Possible Duplicate:
Why does “abcd”.StartsWith(“”) return true?
Whilst debugging through some code I found a particular piece of my validation was using the .startsWith()
method on the String class to check if a String started with a blank character
Considering the following :
public static void main(String args[])
{
String s = "Hello";
if (s.startsWith(""))
{
System.out.println("It does");
}
}
It prints out It does
My question is, why do Strings start off with a blank character? I'm presuming that under the hood Strings are essentially character arrays, but in this case I would have thought the first character would be H
Can anyone explain please?
"Hello" starts with "" and it also starts with "H" and it also starts with "He" and it also sharts with "Hel" ... do you see?

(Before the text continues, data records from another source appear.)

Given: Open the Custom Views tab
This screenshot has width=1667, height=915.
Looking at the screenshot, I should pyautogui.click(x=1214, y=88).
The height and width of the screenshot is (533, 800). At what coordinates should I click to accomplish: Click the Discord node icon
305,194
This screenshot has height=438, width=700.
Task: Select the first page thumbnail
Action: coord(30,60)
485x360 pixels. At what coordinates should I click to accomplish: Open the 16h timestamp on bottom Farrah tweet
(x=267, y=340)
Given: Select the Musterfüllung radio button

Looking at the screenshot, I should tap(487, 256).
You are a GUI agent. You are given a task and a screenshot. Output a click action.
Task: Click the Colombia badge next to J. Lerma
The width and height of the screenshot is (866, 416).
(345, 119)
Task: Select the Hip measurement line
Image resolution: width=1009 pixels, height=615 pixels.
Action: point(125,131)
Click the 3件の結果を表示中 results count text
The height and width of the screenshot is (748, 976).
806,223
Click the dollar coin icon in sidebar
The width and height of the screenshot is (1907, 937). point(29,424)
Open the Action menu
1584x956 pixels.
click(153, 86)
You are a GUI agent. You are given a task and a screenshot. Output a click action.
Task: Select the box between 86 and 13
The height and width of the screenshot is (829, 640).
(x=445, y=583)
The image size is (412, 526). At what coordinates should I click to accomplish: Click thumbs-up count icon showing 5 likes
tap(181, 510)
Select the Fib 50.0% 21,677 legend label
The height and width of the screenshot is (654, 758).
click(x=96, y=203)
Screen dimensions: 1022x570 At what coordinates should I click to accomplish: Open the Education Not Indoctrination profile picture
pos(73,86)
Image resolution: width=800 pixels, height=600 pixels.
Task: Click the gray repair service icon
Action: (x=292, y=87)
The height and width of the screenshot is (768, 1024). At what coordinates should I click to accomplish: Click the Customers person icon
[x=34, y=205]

Seems like there is a misunderstanding in your code. Your statement
s.startsWith("")
checks if string starts with an empty string (and not a blank character). It may be a weird implementation choice, anyway, it's as is : all strings will say you they start with an empty string.Also notice a blank character will be the
" "
string, as opposed to your empty string""
.A blank is (" "), that's different from an empty string (""). A blank space is a character, the empty string is the absence of any character.
"" is an empty string containing no characters. There is no "empty character", unless you mean a space or the null character, neither of which are empty strings.
You can think of a string as starting with an infinite number of empty strings, just like you can think of a number as starting with an infinite number of leading zeros without any change to the meaning.
Strings also end with an infinite number of empty strings (as do decimal numbers with zeros):
For folks who have taken automata theory, this makes sense because the empty string ε is a substring of any string and also is the concatenation identity element, ie:
for all strings x, ε + x = x, and x + ε = x
So yes, every string "startWith" the empty string. Also note (as many others said it), the empty string is different from a blank or null character.
That "" is not a blank it's an empty string. I guess that the API is asking the question is this a substring of that. And the zero-length empty string is a substring of everything.